Events am Abgrund – Timo Holstein über die prekäre Lage der Veranstaltungswirtschaft!

Events am Abgrund – Timo Holstein über die prekäre Lage der Veranstaltungswirtschaft!

Die Corona-Pandemie hält die Veranstaltungswirtschaft im Würgegriff. Im Jahr 2020 sind die Events, Volks- und Dorffeste, die Vereinsveranstaltungen meistens abgesagt worden. Traditionelle, regionale Veranstaltungen wie “Rhein in Flammen” – Koblenz, “Jahrmarkt” – Bad Kreuznach oder das “Winzerfest” – Bingen, aber auch die “Johannisnacht” oder die “Fassenacht” in Mainz wurden abgesagt.

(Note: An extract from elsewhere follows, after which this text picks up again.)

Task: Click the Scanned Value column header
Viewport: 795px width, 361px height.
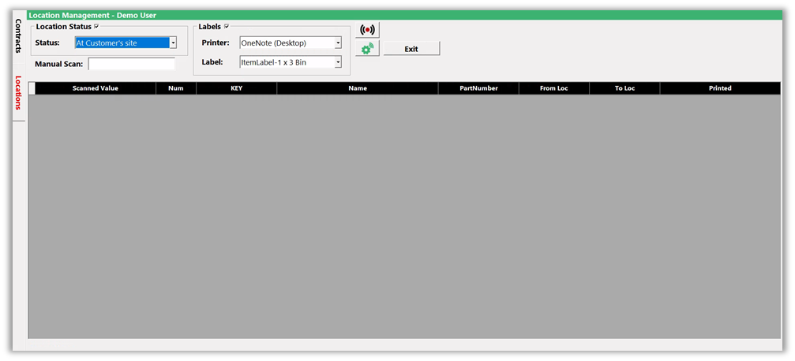Action: tap(96, 88)
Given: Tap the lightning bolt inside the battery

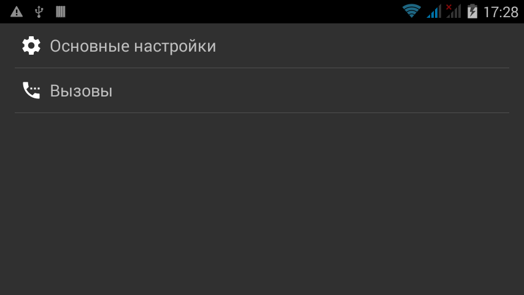Looking at the screenshot, I should pyautogui.click(x=472, y=12).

Das hat zur Folge, dass die Veranstaltungswirtschaft, die Comedians, Bands, Solo-Künstler, Event-Agenturen, Vereine ohne Einnahmen dastehen und die Lage wird für diesen Teilbereich immer ernster und nicht wenige kämpfen um ihre Existenz, bzw. ihr wirtschaftliches Überleben. Wir sprachen mit Timo Holstein, Inhaber von “eigenArtevents.com”, einer national bekannten in Rheinland-Pfalz (Kirchheimbolanden) ansässigen Eventagentur, die aber auch namhafte deutsche Künstler, wie beispielsweise die Band “Glasperlenspiel” oder „Michael Schulte“ und „Lauro Kloos“ managt.

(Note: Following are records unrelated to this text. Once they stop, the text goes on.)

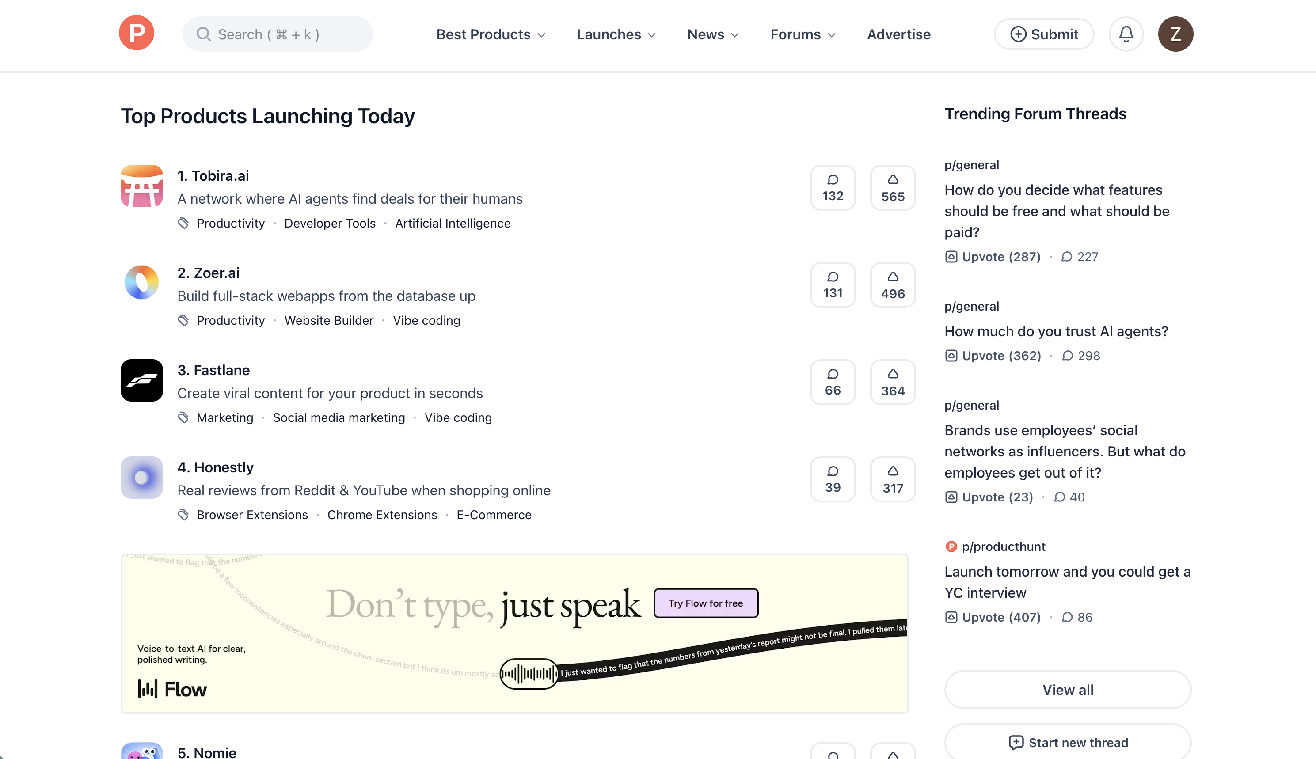Upvote the AI agents trust thread
Viewport: 1316px width, 759px height.
pyautogui.click(x=993, y=356)
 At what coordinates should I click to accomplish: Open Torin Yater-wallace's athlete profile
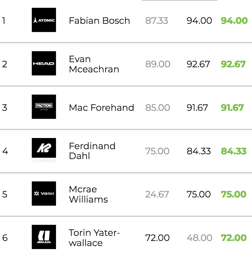tap(94, 238)
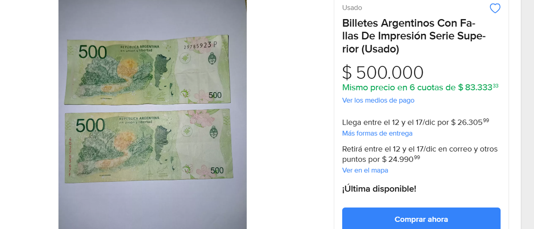The height and width of the screenshot is (229, 534).
Task: Click the lower 500 peso banknote in photo
Action: [148, 145]
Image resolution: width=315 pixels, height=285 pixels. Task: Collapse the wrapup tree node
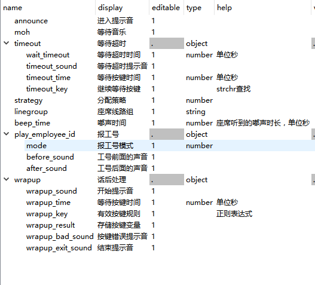pyautogui.click(x=7, y=179)
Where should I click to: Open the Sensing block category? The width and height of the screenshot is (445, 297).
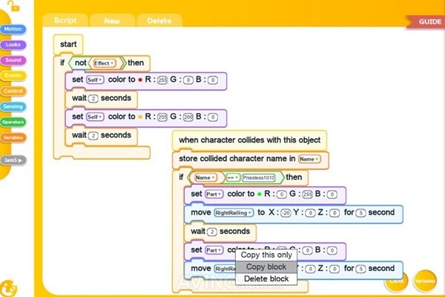click(x=13, y=107)
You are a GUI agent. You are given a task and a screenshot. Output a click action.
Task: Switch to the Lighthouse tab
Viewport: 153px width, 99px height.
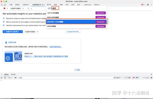pos(87,5)
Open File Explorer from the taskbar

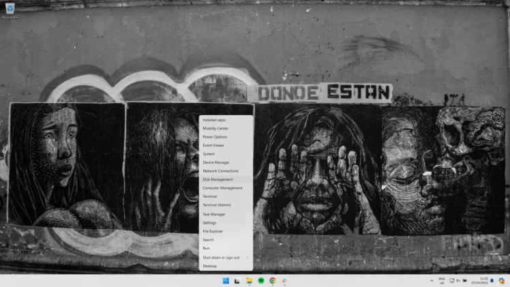pyautogui.click(x=249, y=280)
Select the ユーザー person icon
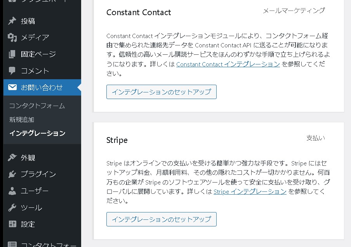Viewport: 351px width, 247px height. coord(12,191)
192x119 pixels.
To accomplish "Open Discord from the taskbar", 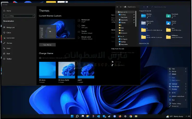I will (x=114, y=116).
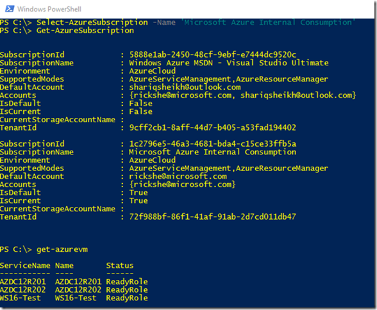377x310 pixels.
Task: Click the IsDefault True value
Action: pyautogui.click(x=138, y=193)
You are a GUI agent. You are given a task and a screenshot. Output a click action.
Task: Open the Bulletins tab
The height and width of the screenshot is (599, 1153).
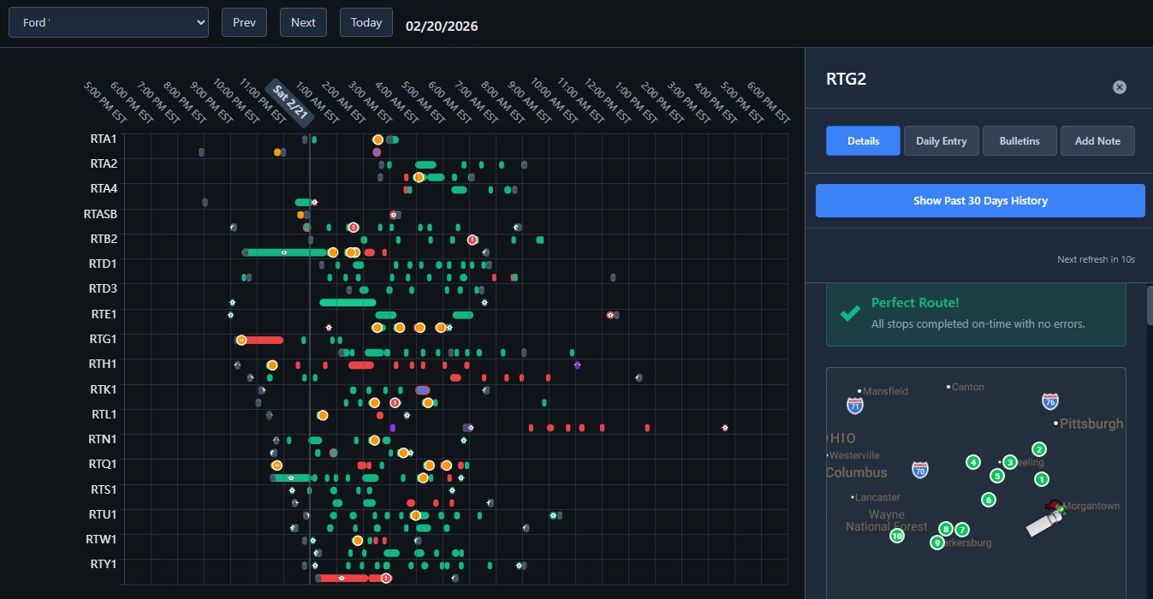1019,140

Herr Holstein, wie schätzen Sie die Unterstützung der Politik ein?

Timo Holstein: Es hat schlussendlich Monate benötigt, um im bilateralen Austausch mit der Politik, sowohl auf Bundes- wie auch Landesebene, die Diversität und Funktionsweise unserer Branche zu erklären. Kultur (teilweise durchweg subventionierte Kultur) ist das Eine, die Vielfalt der Veranstaltungswirtschaft das Andere. Hier herrschte lange Zeit ein trügerisches Bild, wer eigentlich betroffen ist. Seit November habe ich das Gefühl, dass durch das Einwirken vieler Player und durch den intensiven Austausch, langsam das Bild geschärft ist, denn die nachwirkende Modifikation der sog. Novemberhilfen – einst als Gastrohilfen geplant – kommt nun vermehrt auch bei der Veranstaltungswirtschaft an. Aber es bleibt ein langer Weg, denn schon wieder gilt es, Stellschrauben der Überbrückungshilfe III, und sogar rückwirkende Verschlimmbesserungen im Auge zu halten.

Kommt die auch am Ende bei Ihnen an und ist sie nicht eigentlich gering?

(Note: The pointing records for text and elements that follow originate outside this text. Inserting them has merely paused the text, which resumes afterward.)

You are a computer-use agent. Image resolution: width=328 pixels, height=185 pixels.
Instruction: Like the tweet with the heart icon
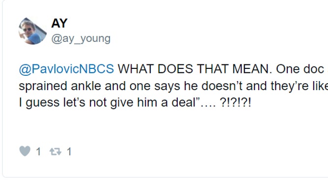point(25,151)
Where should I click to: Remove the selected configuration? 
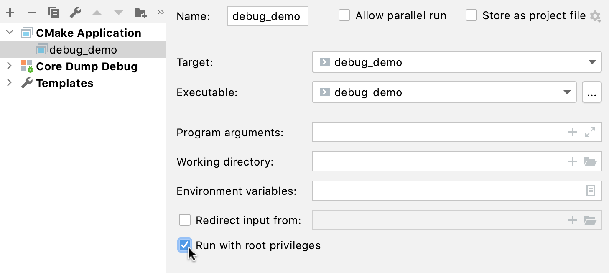click(31, 12)
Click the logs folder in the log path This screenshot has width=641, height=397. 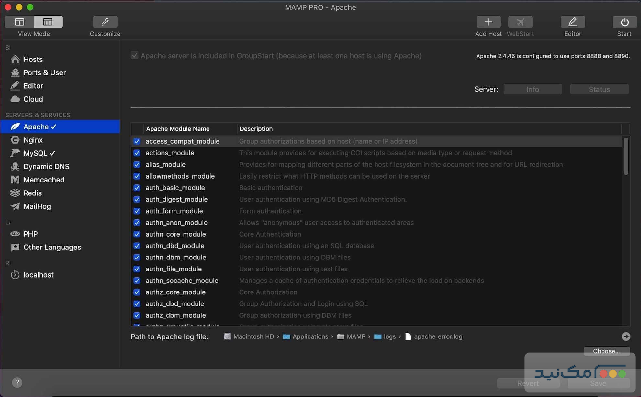389,336
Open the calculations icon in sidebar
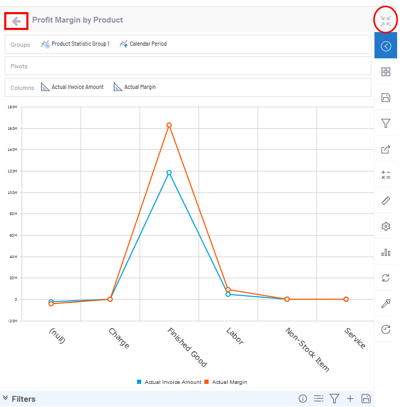The width and height of the screenshot is (404, 407). pos(386,175)
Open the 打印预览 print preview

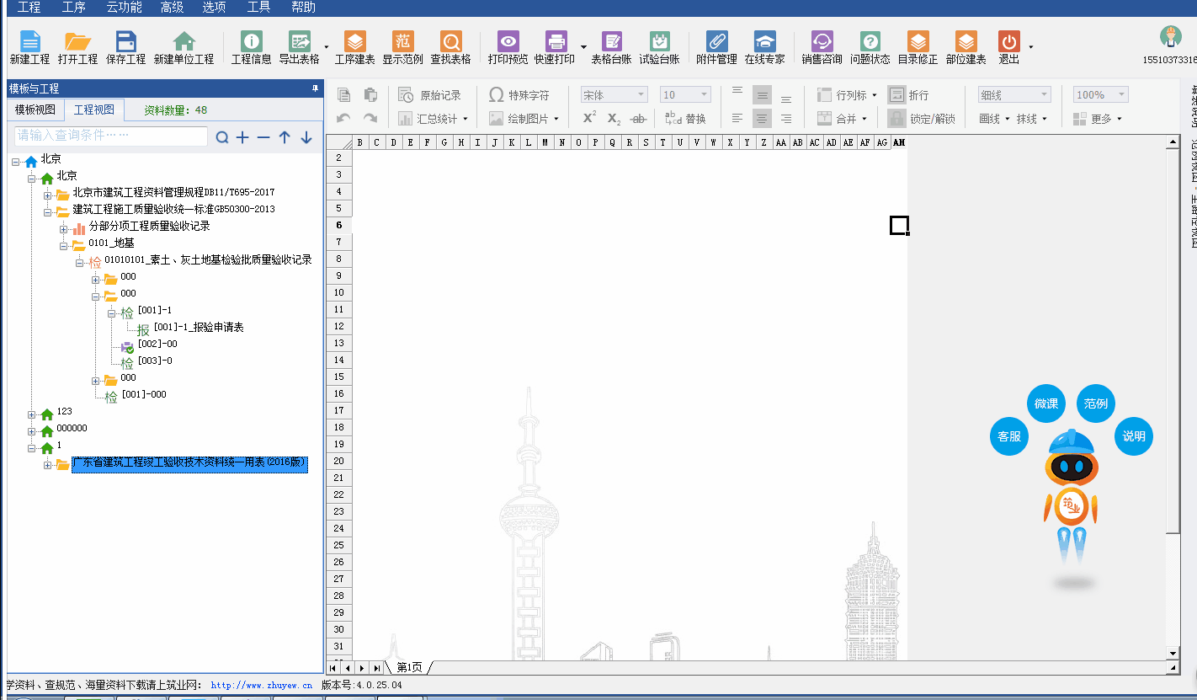point(508,48)
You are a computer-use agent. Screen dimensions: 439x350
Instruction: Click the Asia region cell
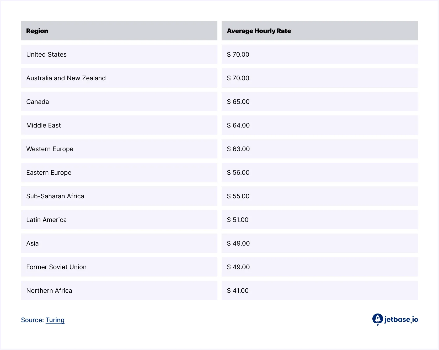click(33, 243)
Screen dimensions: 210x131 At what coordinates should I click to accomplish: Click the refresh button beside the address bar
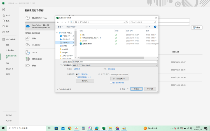(x=127, y=22)
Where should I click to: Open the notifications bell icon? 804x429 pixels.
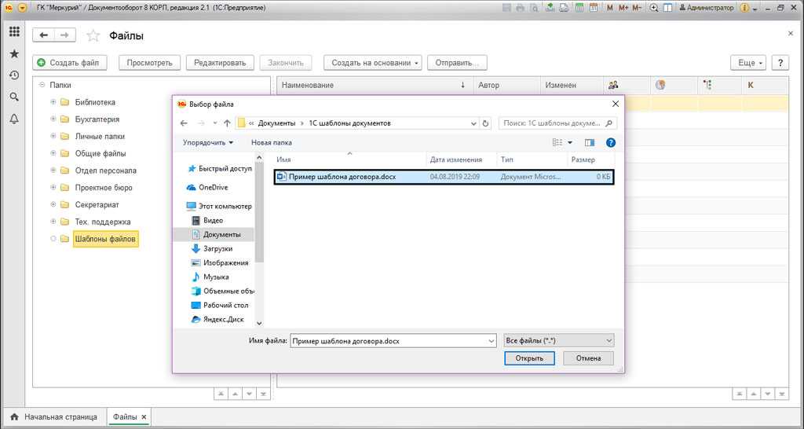(x=14, y=119)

Timo Holstein: Die Gelder aus den Überbrückungshilfen flossen, wenn auch nach enormen bürokratischen Hürden. Es steht derzeit zu befürchten, dass durch eine auf den ersten Blick marginale Änderung der Formulierungen der sog. FAQs, die aus „Kosten“ nunmehr „untergedeckte Kosten“ macht, Teile der Gelder jedoch unberechtigt geflossen sind. Da sind wir auf vielen Ebenen dran, dies zu klären. Derzeit drückt bei vielen Branchenplayern wie auch der Hotellerie/Gastronomie der „Schuh“, dass durch vermeintliche Softwarehürden die Novemberhilfen derzeit nur als Anzahlung ausgeschüttet wurden, ferner von den Dezemberhilfen noch lange nichts in Sicht ist.  Das stellt Viele gerade zur Jahreswende vor enorme Aufgaben, denn im Vergleich zu anderen Branchen, auch dem erst kürzlich geschlossenen Einzelhandel, stellt sich bei der Veranstaltungswirtschaft die Situation so dar, dass wir de facto seit März 2020 in einem Lockdown sind. Von kleineren Partnern, den sog. Soloselbständigen, auch Berufsmusikern als „one man show“ und dem Umgang mit deren Hilfen ganz zu Schweigen. Dass hier weiterhin zur Grundsicherung geraten wird, ferner die Einmalhilfen hier mit 5.000 € für 7 Monate, ohne Berücksichtigung der Ausfall-Monate März bis November 2020, eher einem Tropfen auf den heißen Stein oder gar Almosen nahe kommen, stellt ein enormes Problem dar.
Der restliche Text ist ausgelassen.